Target tracking and classification using passive acoustic signals is difficult at best as the signals are contaminated by wind noise, multi-path effects, road conditions, and are generally not deterministic. In addition, microphone characteristics, such as sensitivity, vary with the weather conditions. The problem is further compounded if there are multiple targets, especially if some are measured with higher signal-to-noise ratios (SNRs) than the others and they share spectral information.
At the U. S. Army Research Laboratory we have conducted several field experiments with a convoy of two, three, four and five vehicles traveling on different road surfaces, namely gravel, asphalt, and dirt roads. The largest convoy is comprised of two tracked vehicles and three wheeled vehicles. Two of the wheeled vehicles are heavy trucks and one is a light vehicle.
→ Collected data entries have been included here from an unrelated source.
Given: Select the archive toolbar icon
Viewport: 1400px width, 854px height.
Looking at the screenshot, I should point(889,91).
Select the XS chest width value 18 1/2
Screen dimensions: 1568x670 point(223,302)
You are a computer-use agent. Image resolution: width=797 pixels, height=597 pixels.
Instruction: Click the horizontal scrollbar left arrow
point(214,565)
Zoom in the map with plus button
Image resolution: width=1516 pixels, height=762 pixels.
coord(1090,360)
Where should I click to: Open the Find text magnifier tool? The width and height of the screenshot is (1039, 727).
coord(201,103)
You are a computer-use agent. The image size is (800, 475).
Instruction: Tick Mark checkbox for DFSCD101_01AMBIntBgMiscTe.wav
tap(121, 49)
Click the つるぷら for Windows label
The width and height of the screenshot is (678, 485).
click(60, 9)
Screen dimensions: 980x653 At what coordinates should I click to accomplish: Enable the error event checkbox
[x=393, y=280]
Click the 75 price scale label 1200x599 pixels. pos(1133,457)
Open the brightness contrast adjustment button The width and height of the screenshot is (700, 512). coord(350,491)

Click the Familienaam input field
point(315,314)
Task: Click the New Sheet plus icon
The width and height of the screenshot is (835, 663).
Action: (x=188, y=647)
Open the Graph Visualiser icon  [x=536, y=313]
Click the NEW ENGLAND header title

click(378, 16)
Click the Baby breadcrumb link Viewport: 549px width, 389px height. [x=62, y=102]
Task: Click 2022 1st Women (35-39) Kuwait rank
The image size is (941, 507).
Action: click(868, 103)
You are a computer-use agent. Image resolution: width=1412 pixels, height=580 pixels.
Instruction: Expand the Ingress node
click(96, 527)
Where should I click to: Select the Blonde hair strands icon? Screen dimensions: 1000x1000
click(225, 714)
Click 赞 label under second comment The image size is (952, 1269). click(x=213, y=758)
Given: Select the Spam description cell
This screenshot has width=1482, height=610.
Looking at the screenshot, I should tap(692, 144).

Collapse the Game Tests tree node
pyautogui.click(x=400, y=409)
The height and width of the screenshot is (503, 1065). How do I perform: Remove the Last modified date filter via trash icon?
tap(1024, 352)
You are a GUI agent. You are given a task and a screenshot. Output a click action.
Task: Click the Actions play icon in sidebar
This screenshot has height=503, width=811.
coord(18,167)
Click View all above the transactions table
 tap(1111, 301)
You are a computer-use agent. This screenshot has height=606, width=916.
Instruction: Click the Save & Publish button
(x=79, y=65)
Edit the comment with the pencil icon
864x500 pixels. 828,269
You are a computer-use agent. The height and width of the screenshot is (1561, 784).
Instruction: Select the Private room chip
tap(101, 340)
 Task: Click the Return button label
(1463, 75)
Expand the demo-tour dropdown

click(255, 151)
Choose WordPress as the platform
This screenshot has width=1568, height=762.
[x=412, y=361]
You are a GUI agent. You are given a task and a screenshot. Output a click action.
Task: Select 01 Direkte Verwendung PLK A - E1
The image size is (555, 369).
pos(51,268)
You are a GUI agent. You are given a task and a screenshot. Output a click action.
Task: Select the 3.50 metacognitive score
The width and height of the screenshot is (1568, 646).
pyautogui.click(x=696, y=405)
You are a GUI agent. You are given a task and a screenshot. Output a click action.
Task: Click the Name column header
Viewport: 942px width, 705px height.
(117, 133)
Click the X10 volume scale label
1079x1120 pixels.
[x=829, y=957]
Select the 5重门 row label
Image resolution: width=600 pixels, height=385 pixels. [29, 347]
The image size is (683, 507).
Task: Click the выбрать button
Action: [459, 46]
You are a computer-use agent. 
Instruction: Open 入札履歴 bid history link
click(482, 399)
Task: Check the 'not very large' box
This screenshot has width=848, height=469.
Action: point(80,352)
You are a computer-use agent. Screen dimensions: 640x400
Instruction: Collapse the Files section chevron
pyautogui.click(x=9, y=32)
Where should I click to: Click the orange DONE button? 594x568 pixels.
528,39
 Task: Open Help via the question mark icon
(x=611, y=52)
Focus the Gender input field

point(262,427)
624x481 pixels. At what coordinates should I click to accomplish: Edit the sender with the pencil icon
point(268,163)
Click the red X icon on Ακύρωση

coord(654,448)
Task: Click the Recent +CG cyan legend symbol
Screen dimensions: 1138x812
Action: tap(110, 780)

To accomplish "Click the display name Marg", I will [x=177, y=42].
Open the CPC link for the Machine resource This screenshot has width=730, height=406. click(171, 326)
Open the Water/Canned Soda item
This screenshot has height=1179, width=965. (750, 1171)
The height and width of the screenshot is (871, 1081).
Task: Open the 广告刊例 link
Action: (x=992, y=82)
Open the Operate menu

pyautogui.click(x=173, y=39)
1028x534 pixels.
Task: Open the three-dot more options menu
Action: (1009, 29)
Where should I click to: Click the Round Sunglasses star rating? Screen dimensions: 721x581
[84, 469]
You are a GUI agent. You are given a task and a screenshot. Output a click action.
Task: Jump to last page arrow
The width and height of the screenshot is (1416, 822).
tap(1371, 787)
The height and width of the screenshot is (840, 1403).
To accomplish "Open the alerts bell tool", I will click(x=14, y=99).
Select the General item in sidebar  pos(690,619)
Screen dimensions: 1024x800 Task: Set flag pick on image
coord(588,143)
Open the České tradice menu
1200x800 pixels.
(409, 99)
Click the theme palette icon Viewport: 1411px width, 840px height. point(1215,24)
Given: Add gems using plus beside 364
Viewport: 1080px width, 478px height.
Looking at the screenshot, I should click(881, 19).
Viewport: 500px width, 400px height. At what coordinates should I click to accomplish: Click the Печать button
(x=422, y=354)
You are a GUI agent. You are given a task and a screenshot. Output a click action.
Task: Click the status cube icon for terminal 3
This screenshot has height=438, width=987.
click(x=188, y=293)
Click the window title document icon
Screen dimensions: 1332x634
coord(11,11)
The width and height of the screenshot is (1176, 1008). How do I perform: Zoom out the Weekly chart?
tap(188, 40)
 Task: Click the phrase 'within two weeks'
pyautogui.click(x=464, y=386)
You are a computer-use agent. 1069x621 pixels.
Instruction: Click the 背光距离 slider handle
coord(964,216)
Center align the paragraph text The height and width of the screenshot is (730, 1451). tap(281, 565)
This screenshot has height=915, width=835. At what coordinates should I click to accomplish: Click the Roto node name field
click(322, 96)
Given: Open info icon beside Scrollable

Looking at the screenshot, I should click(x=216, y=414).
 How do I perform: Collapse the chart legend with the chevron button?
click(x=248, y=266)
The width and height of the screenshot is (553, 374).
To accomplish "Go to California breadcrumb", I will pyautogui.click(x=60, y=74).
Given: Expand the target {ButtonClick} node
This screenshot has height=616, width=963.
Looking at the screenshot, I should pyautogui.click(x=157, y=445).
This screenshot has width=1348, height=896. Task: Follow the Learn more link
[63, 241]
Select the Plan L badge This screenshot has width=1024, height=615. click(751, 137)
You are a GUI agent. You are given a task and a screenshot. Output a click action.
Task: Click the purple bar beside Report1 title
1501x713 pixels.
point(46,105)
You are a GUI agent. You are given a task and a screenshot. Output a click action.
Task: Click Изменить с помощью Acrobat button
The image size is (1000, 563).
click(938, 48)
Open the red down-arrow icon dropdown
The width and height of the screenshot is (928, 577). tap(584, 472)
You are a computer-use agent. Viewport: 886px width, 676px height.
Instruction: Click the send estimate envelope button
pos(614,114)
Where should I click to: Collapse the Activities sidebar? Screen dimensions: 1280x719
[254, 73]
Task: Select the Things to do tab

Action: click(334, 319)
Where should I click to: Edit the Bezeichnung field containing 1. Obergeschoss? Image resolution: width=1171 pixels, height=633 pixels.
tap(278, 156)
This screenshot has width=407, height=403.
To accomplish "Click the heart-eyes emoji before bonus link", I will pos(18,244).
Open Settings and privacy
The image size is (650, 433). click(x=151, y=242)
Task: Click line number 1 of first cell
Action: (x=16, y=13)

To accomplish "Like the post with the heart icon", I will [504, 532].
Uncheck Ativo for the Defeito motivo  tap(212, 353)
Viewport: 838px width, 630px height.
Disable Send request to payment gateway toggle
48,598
We used a super-resolution direction-of-arrival estimator, specifically the minimum variance distortionless response, to compute the bearings of the targets. In order to classify the targets, we modeled the acoustic signals emanated from the targets as a set of coupled harmonics, which are related to the engine-firing rate, and subsequently used a multivariate Gaussian classifier. Independent of the classifier, we find tracking of wheeled vehicles to be intermittent as the signals from vehicles with high SNR dominate the much quieter wheeled vehicles. We used several fusion techniques to combine tracking and classification results to improve final tracking and classification estimates. We will present the improvements (or losses) made in tracking and classification of all targets. Although improvements in the estimates for tracked vehicles are not noteworthy, significant improvements are seen in the case of wheeled vehicles. We will present the fusion algorithm used.